SUPPLIED TEXT:
::::
3.2.2. Co-Citation Analysis
The co-citation analysis maps the intellectual structure of the field by examining the relationships among the references cited within the sample documents, with two sources considered co-cited when they appear together in a third document (Aria & Cuccurullo, 2017). Applying a minimum threshold of four citations per reference yielded a core set of 53 influential sources (Figure 10 and Table A3, Appendix D). The resulting network comprises four thematic clusters and 777 significant links, providing a clear representation of the field’s conceptual structure and dominant theoretical trajectories while excluding peripheral or low-impact citations.
The red cluster (theoretical hub) represents the core knowledge base of the field, centered on the COM-B model and BCW (Cane et al., 2012; Michie et al., 2011) The high link density within this cluster indicates a strong theoretical integration and close conceptual alignment. The blue cluster (sustainability transition) is anchored by (Graça et al., 2023; Willett et al., 2019), focusing on the shift toward a plant-based diet within a global food system. The green cluster (consumer psychology) focuses on specific dimensions of consumer behavior, particularly on meat reduction (Kemper, 2020), and meat substitutes (Kerslake et al., 2022), mapping the psychological dimensions of the meat-diet domain. Finally, the yellow cluster (COM-B application led by Sijtsema et al., 2021) specifically explores the capabilities and opportunities of flexitarians, linking theoretical constructs directly to consumer practice.
::::
PROVIDED RECORDS:

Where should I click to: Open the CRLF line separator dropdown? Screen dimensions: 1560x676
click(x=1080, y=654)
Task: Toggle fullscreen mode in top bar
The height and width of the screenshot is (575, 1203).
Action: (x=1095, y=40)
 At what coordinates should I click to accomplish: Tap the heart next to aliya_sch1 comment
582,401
::::
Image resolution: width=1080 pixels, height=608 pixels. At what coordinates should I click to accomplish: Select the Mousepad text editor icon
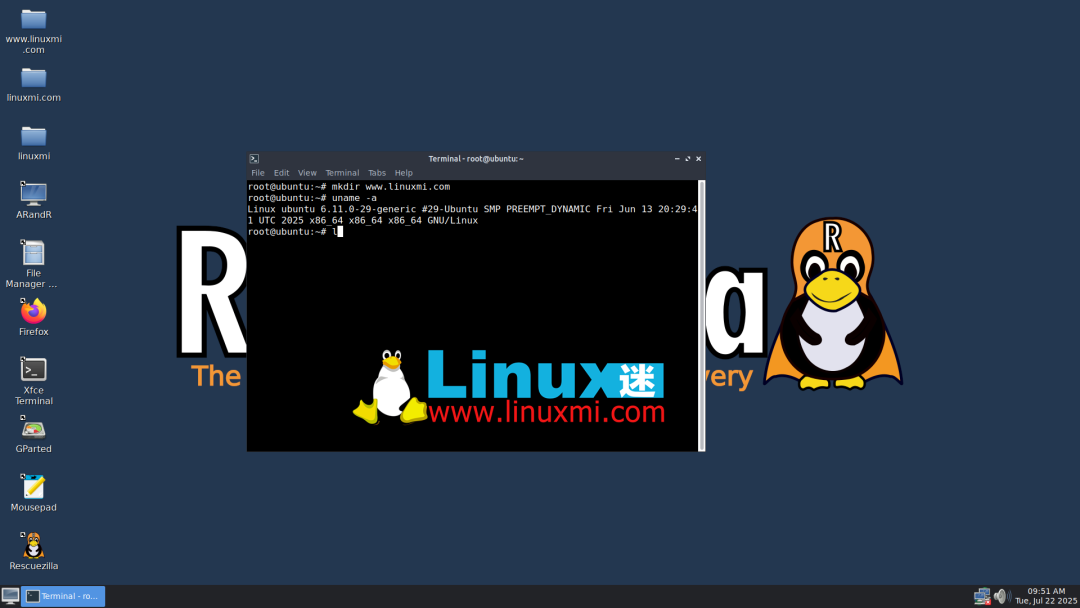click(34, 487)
::::
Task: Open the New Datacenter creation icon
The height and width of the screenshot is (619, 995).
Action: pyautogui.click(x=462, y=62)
::::
YOUR GOAL:
Copy the co-citation analysis section above word for word, including its heading.

TASK RESPONSE:
3.2.2. Co-Citation Analysis
The co-citation analysis maps the intellectual structure of the field by examining the relationships among the references cited within the sample documents, with two sources considered co-cited when they appear together in a third document (Aria & Cuccurullo, 2017). Applying a minimum threshold of four citations per reference yielded a core set of 53 influential sources (Figure 10 and Table A3, Appendix D). The resulting network comprises four thematic clusters and 777 significant links, providing a clear representation of the field’s conceptual structure and dominant theoretical trajectories while excluding peripheral or low-impact citations.
The red cluster (theoretical hub) represents the core knowledge base of the field, centered on the COM-B model and BCW (Cane et al., 2012; Michie et al., 2011) The high link density within this cluster indicates a strong theoretical integration and close conceptual alignment. The blue cluster (sustainability transition) is anchored by (Graça et al., 2023; Willett et al., 2019), focusing on the shift toward a plant-based diet within a global food system. The green cluster (consumer psychology) focuses on specific dimensions of consumer behavior, particularly on meat reduction (Kemper, 2020), and meat substitutes (Kerslake et al., 2022), mapping the psychological dimensions of the meat-diet domain. Finally, the yellow cluster (COM-B application led by Sijtsema et al., 2021) specifically explores the capabilities and opportunities of flexitarians, linking theoretical constructs directly to consumer practice.